Not long ago, during a spring clean, I came across one of the dozen or so notebooks in which I’d been keeping a diary back in 2020, and found myself sitting on the floor to read. I was expecting the writing to be disappointing (it was) and that I’d feel a mixture of embarrassment and exasperation at my repetitive thought patterns (I did). I was more surprised to realize that, having faithfully kept a near-daily record of my life during one of the most eventful periods in recent American history, what I’d written was almost exclusively about cars, and my monthslong efforts to buy one. “B. offered to drive me to see the Yaris,” a typical passage begins. “I brought water, pears, chocolate, cigs. Talked about cars all the way. He seemed subdued.” Another entry, in an apparently unconscious tribute to Daphne du Maurier, opens: “Last night I got into Volvo C30s again.” There are accounts of test drives: “Driving the automatic: never quite being able to tell if it is off or just v. quiet.” And moments of reflection: “S. sent me a picture of his pickup and many planks of wood. Jealous of male agency.” And then, in the middle of one September entry: “Mum asked if I had spoken to shrink about the car issue.”
We at the Review take an especial pleasure, as readers, in the diary form: that peculiar mixture of performance and unwitting self-revelation, of shapelessness and obsessive (occasionally deranged) selectivity; that sense of a narrative unfolding in real time, almost without the author’s permission. And while the Review doesn’t do themes, as we were putting together our new Summer issue, no. 244, it was hard not to notice our partiality peeking through.

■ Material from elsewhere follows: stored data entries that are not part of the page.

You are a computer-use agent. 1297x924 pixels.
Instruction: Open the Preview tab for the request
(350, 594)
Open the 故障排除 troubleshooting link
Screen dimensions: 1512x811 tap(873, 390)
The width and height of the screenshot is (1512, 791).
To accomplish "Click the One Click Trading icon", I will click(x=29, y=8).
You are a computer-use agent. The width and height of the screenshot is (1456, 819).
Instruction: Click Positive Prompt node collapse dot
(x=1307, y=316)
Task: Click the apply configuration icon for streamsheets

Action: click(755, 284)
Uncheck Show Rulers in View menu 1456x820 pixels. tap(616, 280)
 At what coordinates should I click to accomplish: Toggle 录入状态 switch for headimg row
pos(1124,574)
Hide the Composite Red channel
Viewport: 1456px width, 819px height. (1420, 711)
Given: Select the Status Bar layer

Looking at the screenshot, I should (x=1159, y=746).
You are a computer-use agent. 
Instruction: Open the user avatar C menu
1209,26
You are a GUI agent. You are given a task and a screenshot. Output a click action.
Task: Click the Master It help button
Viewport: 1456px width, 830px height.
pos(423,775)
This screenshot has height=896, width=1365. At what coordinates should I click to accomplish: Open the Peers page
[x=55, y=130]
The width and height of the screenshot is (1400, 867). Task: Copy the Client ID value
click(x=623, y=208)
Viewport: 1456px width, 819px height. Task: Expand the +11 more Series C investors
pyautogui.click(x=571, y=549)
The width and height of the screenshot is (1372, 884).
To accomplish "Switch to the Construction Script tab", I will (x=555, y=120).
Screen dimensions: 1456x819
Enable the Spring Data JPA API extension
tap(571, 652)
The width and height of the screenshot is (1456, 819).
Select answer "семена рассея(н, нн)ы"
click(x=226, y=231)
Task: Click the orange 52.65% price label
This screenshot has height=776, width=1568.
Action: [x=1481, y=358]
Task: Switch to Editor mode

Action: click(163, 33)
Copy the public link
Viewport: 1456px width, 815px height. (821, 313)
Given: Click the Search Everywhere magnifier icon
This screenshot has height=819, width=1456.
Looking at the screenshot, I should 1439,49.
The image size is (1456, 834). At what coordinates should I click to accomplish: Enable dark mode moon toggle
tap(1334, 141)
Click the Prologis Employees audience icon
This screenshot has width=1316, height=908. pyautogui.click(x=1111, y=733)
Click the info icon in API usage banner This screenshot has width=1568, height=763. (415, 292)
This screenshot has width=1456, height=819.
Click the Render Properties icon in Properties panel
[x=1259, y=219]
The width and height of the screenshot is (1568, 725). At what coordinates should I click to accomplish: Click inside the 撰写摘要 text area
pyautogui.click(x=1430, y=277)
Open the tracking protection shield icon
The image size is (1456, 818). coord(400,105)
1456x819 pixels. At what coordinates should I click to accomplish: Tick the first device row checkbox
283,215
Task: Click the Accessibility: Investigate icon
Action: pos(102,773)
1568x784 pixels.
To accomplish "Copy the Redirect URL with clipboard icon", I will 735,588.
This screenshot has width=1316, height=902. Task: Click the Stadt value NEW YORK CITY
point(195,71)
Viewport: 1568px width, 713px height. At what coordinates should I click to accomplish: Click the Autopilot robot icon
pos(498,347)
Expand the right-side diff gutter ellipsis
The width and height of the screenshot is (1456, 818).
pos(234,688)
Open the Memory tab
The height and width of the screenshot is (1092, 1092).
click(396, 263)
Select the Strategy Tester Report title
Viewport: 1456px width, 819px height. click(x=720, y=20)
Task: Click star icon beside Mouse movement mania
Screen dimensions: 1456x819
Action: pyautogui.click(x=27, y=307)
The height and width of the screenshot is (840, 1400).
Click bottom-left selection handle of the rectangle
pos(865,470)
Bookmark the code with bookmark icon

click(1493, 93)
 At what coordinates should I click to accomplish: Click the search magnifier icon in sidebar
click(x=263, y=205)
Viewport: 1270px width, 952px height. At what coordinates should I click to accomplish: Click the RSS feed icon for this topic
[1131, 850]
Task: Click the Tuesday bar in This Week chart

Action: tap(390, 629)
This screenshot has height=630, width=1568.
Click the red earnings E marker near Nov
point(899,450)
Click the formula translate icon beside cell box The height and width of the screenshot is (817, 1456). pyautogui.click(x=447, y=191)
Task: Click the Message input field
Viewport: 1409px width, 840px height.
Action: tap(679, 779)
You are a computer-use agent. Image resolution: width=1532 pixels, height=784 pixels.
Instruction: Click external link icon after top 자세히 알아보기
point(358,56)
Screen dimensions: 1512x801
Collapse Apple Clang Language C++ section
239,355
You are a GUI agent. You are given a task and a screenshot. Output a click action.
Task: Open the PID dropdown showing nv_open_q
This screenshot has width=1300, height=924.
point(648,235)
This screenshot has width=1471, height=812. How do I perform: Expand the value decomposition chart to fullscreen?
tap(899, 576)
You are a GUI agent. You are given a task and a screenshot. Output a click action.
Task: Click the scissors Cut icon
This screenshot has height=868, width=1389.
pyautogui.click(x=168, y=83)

In the issue, Lydia Davis shares selections from her 1996 journal, and they often read like warm-up scales for her exquisitely off-kilter stories. (“For lunch—a huge potato and a glass of milk.”) You’ll also find masterful uses of the diary as a fictional device. The Brazilian writer Juliana Leite’s “My Good Friend,” translated by Zoë Perry, is an elderly widow’s apparently unremarkable Sunday-evening entry—“About the roof repair, I have nothing new to report”—that turns into a story of mostly unspoken decadeslong love. And James Lasdun’s “Helen” features excerpts from the journal of a woman who lives in what the narrator describes as a “state of incandescent, almost spiritual horror,” and whose crippling self-consciousness doesn’t protect her from humiliations the reader can see coming.
Also in issue no. 244, John Keene, in an Art of Fiction interview with Aaron Robertson, describes how blogging heralded his recovery as a writer after losing drafts of several of the stories that eventually became Counternarratives. And Sharon Olds, in an Art of Poetry interview, tells Jessica Laser about the need to keep one’s art and biography separate, especially when they are clearly not. Keeping a diary might be therapeutic, Olds explains, but “writing a poem to understand yourself better would be like making a cup with no clay, or maybe like having the clay but not making the cup.” She concludes, “If I had to choose between a poem being therapeutic and it being a better poem, I’d want it to be a better poem.”